Required work >> Report every line in the rows below that contains the word "emoji", copying each such line in full.

Rows on where the targets appear >>
──────
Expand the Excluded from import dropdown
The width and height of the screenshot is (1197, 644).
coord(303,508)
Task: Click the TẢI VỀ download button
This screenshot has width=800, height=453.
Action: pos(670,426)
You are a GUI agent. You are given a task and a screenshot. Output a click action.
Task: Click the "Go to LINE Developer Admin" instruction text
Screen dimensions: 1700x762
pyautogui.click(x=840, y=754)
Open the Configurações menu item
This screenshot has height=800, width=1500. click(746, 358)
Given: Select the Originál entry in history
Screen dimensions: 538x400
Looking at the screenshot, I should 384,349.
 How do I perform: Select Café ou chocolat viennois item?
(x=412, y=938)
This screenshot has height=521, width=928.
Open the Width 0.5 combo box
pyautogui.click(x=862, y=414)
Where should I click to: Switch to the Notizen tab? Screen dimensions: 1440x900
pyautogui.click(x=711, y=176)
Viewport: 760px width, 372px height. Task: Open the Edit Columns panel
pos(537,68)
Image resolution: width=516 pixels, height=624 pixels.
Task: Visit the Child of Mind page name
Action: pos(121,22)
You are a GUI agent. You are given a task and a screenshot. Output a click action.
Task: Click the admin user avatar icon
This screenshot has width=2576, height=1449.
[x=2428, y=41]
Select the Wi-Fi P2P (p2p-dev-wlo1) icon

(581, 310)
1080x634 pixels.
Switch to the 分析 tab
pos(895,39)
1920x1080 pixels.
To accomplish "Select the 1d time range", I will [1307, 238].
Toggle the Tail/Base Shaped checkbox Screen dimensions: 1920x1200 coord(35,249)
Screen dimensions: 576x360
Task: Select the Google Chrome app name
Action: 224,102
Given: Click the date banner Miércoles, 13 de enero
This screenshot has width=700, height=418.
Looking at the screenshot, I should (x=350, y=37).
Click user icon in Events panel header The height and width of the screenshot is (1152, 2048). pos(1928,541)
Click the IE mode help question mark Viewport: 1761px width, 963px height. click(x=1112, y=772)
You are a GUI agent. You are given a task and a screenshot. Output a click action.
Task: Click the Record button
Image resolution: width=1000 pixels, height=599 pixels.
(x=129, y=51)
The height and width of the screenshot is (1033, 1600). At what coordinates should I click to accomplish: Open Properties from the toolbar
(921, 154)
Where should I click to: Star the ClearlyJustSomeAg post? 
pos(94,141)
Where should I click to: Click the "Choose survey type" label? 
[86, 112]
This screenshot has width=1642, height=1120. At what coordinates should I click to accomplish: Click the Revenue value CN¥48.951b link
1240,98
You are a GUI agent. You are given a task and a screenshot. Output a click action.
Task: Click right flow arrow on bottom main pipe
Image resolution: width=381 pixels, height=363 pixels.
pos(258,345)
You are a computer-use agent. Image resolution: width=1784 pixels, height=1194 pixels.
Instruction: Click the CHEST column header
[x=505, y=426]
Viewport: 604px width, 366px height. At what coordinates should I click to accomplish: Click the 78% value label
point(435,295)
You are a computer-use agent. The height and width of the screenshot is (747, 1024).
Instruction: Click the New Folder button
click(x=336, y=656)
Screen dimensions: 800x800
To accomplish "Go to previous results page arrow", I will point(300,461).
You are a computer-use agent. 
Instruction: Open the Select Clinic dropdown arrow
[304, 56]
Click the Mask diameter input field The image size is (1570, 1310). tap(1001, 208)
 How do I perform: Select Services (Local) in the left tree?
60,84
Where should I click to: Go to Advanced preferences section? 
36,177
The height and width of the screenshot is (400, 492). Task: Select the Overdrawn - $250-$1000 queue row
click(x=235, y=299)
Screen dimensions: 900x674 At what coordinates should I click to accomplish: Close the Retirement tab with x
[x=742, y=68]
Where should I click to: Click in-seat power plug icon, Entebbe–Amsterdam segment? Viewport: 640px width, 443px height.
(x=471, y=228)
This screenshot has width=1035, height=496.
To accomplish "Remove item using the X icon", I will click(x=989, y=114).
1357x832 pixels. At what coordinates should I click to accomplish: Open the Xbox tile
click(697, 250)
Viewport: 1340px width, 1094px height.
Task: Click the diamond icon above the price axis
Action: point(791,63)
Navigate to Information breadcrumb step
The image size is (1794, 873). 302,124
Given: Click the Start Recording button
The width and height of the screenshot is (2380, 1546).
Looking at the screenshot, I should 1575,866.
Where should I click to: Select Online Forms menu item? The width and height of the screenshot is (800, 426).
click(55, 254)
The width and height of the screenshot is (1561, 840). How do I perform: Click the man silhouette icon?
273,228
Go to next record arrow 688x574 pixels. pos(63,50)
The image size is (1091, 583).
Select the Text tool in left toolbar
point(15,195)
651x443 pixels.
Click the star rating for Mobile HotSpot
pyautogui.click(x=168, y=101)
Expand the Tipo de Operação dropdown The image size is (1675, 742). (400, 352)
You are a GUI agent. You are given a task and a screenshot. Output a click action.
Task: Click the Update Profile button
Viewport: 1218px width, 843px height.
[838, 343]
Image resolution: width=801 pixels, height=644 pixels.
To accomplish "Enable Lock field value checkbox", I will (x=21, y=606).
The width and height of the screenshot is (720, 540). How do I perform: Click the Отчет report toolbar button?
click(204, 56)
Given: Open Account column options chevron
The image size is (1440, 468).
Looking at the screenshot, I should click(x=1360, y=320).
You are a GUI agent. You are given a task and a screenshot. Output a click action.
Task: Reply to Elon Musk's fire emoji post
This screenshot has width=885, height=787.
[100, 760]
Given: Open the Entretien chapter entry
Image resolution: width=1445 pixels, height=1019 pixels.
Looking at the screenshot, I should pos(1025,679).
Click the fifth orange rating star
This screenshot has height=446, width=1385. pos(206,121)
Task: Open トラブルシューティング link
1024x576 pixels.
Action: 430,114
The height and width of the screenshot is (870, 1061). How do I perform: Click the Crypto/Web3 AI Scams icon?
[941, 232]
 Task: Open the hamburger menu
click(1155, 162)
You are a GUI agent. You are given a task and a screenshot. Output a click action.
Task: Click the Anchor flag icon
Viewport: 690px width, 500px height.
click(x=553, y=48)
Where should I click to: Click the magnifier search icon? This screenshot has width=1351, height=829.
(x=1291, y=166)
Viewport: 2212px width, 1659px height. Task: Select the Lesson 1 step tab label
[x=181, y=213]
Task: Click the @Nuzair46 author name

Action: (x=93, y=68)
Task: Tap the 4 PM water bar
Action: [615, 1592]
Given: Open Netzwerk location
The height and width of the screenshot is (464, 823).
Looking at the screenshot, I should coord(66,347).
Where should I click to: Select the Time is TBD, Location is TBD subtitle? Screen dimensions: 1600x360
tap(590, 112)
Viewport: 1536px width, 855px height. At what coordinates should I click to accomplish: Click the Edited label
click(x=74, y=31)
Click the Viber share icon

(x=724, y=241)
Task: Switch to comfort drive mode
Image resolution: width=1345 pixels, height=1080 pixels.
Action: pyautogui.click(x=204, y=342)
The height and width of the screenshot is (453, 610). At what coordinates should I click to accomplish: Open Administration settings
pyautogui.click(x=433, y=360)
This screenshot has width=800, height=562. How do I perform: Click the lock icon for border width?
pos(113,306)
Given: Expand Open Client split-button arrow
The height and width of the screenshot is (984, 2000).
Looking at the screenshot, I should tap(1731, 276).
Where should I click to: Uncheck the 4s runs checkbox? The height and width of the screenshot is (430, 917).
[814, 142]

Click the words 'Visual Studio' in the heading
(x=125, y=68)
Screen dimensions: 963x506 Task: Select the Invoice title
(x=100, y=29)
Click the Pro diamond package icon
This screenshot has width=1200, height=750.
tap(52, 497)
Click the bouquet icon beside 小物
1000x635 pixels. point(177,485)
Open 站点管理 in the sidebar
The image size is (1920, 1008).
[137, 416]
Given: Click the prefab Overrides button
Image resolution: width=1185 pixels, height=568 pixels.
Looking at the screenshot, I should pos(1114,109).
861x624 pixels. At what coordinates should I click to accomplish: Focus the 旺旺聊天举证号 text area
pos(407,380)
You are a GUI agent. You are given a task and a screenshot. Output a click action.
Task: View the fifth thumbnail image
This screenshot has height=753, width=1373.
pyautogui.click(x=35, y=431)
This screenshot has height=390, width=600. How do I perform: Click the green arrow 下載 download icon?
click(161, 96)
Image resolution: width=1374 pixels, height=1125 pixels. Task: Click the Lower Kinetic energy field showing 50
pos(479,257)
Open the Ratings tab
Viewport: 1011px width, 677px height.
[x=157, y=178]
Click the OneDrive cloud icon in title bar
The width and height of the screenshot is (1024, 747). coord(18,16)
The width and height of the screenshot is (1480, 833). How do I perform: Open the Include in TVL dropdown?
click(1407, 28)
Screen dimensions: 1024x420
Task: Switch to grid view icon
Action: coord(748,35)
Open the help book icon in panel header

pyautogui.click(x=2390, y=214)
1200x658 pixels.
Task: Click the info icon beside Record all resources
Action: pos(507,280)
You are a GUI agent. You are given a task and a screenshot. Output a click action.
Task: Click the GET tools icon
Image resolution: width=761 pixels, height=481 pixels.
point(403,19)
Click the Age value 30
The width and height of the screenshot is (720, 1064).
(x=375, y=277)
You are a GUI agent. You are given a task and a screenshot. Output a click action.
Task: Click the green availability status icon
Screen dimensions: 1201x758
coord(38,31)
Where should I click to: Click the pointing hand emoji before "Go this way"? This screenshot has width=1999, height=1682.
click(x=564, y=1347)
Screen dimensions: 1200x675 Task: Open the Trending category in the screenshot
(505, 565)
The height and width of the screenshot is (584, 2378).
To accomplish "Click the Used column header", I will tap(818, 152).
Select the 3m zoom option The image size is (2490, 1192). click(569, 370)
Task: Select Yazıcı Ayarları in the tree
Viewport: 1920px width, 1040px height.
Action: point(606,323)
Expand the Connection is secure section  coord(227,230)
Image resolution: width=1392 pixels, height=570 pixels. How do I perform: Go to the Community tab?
──────
Task response >>
Task: Reply to Elon Musk's fire emoji post
Where should I click to: Click the pointing hand emoji before "Go this way"? This screenshot has width=1999, height=1682.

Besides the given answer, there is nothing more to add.